Can you echo back, unchanged, the lines from the one with "Given: Click 删除 to delete 皇嘉国际澳洲番摊" to the one with "coord(536,48)"?

——

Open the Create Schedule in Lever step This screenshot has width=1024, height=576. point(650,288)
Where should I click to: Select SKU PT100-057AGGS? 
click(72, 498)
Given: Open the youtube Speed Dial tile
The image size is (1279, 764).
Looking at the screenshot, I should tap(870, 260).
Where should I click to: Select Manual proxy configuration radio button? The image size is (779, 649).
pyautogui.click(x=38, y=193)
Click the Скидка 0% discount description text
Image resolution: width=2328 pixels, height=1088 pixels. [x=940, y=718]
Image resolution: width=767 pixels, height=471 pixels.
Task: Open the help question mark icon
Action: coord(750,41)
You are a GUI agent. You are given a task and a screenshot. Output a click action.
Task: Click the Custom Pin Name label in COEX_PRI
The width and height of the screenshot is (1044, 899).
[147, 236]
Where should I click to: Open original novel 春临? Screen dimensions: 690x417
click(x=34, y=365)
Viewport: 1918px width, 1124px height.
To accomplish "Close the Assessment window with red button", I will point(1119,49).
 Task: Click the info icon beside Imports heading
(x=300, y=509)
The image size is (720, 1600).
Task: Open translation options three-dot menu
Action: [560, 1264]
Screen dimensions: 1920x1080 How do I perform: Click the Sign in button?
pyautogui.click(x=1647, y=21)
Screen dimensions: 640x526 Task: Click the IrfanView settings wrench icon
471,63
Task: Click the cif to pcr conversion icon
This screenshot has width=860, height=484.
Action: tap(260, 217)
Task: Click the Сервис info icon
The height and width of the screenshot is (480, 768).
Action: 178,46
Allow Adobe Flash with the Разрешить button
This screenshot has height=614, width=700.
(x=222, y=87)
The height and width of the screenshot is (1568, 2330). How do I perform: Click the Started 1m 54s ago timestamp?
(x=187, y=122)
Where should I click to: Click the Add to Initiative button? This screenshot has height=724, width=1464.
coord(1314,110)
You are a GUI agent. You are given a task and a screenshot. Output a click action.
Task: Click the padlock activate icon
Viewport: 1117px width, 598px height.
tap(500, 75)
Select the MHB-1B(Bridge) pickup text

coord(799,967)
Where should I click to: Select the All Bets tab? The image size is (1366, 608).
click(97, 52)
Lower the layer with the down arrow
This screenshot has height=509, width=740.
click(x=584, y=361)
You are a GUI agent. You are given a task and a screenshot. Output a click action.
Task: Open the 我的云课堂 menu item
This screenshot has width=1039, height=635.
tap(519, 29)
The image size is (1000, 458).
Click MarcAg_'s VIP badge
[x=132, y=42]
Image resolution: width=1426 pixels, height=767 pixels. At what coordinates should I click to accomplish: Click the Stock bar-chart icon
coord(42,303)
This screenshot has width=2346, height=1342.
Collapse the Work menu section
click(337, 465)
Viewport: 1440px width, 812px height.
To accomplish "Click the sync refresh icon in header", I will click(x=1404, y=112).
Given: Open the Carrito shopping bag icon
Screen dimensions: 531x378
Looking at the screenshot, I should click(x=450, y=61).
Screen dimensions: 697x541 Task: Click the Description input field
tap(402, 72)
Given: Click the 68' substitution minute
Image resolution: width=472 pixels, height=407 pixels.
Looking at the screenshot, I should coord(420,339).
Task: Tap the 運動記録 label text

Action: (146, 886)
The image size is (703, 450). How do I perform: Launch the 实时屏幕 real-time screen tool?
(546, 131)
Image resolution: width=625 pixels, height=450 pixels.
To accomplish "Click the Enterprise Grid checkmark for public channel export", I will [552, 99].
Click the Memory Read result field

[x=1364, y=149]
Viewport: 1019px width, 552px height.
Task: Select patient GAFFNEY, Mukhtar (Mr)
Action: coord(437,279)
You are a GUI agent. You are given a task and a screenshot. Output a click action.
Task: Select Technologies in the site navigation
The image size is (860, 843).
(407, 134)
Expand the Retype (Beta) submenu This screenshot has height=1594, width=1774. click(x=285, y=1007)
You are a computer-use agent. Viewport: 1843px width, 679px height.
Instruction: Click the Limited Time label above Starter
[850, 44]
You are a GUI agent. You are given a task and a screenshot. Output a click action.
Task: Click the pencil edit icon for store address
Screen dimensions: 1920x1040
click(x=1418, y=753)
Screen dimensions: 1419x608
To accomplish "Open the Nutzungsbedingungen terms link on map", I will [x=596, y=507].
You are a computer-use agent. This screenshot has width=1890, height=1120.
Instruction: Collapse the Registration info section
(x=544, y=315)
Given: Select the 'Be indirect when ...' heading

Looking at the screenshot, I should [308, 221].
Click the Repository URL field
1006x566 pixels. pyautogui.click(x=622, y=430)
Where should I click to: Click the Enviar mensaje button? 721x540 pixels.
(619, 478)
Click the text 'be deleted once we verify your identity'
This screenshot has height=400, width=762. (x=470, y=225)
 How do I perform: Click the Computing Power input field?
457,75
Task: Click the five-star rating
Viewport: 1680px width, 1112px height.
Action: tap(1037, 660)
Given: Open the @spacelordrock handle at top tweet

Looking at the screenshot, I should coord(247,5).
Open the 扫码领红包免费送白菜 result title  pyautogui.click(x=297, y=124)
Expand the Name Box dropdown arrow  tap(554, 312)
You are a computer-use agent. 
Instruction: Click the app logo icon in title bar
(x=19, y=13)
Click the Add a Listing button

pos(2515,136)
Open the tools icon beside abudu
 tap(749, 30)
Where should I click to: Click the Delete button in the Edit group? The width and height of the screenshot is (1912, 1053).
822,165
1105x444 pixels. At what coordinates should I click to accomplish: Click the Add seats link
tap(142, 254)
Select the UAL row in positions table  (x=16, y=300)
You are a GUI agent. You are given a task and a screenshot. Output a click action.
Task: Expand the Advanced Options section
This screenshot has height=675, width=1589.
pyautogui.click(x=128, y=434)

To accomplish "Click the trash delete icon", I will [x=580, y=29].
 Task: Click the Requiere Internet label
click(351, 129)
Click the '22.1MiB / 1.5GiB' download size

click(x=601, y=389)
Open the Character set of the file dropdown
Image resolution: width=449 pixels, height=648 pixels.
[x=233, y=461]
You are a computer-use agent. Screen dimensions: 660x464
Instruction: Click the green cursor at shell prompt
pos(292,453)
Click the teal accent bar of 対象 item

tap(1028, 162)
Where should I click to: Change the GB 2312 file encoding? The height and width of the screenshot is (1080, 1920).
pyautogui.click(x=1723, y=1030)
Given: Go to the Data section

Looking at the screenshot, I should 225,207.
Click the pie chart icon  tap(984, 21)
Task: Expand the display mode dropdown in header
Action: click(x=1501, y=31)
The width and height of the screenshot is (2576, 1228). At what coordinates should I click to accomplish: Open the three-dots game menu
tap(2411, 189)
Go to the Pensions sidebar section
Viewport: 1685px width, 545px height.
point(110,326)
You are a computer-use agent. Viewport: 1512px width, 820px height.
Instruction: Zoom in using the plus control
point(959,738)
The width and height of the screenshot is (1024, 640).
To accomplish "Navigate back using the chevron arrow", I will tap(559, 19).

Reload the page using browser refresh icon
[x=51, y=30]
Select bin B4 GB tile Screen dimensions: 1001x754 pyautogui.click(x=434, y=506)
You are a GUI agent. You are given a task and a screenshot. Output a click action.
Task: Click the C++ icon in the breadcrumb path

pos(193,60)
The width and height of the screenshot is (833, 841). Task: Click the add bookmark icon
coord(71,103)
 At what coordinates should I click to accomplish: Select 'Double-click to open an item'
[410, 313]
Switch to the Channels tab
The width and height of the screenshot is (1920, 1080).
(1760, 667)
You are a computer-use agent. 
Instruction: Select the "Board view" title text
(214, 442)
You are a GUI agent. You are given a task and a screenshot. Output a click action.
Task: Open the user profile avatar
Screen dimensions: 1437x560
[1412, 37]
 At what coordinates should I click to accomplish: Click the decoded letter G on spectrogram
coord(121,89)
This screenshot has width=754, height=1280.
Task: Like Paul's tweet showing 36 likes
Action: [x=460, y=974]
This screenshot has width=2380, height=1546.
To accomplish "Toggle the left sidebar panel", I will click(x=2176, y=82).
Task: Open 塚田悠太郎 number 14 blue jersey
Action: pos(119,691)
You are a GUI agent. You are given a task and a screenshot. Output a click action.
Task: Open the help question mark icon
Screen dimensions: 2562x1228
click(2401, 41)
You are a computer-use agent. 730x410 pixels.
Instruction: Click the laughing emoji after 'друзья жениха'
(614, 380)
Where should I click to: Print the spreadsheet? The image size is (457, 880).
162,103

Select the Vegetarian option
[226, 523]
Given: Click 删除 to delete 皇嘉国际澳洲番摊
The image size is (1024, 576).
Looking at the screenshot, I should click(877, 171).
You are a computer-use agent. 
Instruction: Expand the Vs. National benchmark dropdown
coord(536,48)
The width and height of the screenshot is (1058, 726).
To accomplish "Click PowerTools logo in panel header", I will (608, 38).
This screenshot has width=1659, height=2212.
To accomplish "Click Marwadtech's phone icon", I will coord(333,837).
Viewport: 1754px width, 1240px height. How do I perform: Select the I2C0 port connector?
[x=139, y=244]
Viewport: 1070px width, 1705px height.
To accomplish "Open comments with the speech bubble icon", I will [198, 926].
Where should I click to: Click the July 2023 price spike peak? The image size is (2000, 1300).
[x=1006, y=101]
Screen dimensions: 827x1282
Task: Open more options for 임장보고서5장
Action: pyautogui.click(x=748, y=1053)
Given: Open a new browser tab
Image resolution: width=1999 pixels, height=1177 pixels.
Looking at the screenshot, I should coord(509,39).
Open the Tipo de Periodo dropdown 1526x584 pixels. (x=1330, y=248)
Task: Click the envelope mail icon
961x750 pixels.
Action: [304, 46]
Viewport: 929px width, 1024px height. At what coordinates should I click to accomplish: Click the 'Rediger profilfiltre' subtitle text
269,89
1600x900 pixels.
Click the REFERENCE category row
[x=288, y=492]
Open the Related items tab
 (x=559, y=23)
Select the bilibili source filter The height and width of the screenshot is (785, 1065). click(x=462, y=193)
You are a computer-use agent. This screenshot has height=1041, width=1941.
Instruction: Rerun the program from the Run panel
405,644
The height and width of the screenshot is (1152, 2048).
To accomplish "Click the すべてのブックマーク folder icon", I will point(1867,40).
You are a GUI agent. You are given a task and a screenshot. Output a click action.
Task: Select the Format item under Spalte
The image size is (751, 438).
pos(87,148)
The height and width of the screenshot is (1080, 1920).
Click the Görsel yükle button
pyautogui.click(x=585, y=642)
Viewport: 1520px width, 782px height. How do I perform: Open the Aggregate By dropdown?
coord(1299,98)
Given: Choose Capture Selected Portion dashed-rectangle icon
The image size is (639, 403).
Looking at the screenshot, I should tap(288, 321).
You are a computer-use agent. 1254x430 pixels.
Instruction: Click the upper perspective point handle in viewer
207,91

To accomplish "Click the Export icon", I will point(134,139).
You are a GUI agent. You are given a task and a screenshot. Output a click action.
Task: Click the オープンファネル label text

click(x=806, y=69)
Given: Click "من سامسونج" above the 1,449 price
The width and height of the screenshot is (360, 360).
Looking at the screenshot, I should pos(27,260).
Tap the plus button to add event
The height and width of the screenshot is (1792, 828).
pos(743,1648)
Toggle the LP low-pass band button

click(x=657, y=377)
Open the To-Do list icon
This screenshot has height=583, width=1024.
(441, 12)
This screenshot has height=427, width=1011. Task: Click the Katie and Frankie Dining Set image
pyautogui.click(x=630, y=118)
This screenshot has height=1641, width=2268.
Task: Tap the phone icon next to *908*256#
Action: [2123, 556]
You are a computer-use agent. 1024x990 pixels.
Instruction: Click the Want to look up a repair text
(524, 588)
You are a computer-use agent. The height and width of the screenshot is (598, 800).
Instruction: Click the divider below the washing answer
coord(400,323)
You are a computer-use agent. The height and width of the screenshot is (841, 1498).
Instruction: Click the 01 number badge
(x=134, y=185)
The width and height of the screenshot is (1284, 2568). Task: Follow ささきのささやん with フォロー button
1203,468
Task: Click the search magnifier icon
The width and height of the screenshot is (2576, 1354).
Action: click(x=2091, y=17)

——

• Task solution:
Given: Click 删除 to delete 皇嘉国际澳洲番摊
The image size is (1024, 576).
Looking at the screenshot, I should click(877, 171).
You are a computer-use agent. 
Instruction: Expand the Vs. National benchmark dropdown
coord(536,48)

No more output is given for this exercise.